§ **Dataset excerpts**
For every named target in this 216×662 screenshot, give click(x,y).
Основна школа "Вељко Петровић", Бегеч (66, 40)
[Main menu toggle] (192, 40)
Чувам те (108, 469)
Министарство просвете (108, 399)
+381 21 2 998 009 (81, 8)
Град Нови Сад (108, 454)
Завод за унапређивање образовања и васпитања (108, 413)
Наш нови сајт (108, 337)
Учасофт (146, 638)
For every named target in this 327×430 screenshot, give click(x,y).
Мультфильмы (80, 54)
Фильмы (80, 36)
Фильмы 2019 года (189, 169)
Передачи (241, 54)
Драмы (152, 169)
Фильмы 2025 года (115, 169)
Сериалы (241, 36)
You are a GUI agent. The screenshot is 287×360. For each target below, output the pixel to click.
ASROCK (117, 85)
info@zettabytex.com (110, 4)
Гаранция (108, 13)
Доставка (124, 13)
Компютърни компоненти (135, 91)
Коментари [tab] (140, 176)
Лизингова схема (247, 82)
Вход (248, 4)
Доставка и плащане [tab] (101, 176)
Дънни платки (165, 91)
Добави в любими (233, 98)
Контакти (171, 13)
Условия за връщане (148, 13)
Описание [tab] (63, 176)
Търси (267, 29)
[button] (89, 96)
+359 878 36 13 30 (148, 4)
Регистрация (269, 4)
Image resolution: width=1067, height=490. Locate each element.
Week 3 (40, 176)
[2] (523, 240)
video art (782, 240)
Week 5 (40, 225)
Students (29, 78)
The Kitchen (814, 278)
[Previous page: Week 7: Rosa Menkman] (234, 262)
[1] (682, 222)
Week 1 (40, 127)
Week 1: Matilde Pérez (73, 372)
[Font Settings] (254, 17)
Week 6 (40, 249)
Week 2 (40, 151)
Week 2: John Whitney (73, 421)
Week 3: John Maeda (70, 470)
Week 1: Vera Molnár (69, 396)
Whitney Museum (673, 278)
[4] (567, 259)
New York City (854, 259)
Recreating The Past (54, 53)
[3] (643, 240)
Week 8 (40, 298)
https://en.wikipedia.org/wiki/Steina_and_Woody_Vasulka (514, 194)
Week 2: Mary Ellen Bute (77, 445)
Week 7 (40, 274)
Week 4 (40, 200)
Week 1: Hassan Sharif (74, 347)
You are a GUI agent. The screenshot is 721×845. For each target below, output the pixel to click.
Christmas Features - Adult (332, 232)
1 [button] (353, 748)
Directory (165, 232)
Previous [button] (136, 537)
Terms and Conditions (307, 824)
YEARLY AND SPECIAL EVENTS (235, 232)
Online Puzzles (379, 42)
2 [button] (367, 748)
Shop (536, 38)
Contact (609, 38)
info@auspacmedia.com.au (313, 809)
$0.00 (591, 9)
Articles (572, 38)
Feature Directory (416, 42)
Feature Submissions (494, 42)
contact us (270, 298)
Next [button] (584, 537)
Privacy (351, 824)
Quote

§ **Directive**
Rewrite all of the items above, putting "capture" in place of each "screenshot" and keeping every other character unchanged.

§ **Response**
For every named target in this 216×662 capture, give click(x,y).
Основна школа "Вељко Петровић", Бегеч (66, 40)
[Main menu toggle] (192, 40)
Чувам те (108, 469)
Министарство просвете (108, 399)
+381 21 2 998 009 (81, 8)
Град Нови Сад (108, 454)
Завод за унапређивање образовања и васпитања (108, 413)
Наш нови сајт (108, 337)
Учасофт (146, 638)
For every named target in this 327×430 capture, give click(x,y).
Мультфильмы (80, 54)
Фильмы (80, 36)
Фильмы 2019 года (189, 169)
Передачи (241, 54)
Драмы (152, 169)
Фильмы 2025 года (115, 169)
Сериалы (241, 36)
You are a GUI agent. The capture is 287×360. For each target below, output the pixel to click.
ASROCK (117, 85)
info@zettabytex.com (110, 4)
Гаранция (108, 13)
Доставка (124, 13)
Компютърни компоненти (135, 91)
Коментари [tab] (140, 176)
Лизингова схема (247, 82)
Вход (248, 4)
Доставка и плащане [tab] (101, 176)
Дънни платки (165, 91)
Добави в любими (233, 98)
Контакти (171, 13)
Условия за връщане (148, 13)
Описание [tab] (63, 176)
Търси (267, 29)
[button] (89, 96)
+359 878 36 13 30 (148, 4)
Регистрация (269, 4)
Image resolution: width=1067, height=490. Locate each element.
Week 3 (40, 176)
[2] (523, 240)
video art (782, 240)
Week 5 (40, 225)
Students (29, 78)
The Kitchen (814, 278)
[Previous page: Week 7: Rosa Menkman] (234, 262)
[1] (682, 222)
Week 1 (40, 127)
Week 1: Matilde Pérez (73, 372)
[Font Settings] (254, 17)
Week 6 (40, 249)
Week 2 (40, 151)
Week 2: John Whitney (73, 421)
Week 3: John Maeda (70, 470)
Week 1: Vera Molnár (69, 396)
Whitney Museum (673, 278)
[4] (567, 259)
New York City (854, 259)
Recreating The Past (54, 53)
[3] (643, 240)
Week 8 (40, 298)
https://en.wikipedia.org/wiki/Steina_and_Woody_Vasulka (514, 194)
Week 2: Mary Ellen Bute (77, 445)
Week 7 (40, 274)
Week 4 (40, 200)
Week 1: Hassan Sharif (74, 347)
You are a GUI agent. The capture is 721×845. For each target below, output the pixel to click.
Christmas Features - Adult (332, 232)
1 [button] (353, 748)
Directory (165, 232)
Previous [button] (136, 537)
Terms and Conditions (307, 824)
YEARLY AND SPECIAL EVENTS (235, 232)
Online Puzzles (379, 42)
2 [button] (367, 748)
Shop (536, 38)
Contact (609, 38)
info@auspacmedia.com.au (313, 809)
$0.00 (591, 9)
Articles (572, 38)
Feature Directory (416, 42)
Feature Submissions (494, 42)
contact us (270, 298)
Next [button] (584, 537)
Privacy (351, 824)
Quote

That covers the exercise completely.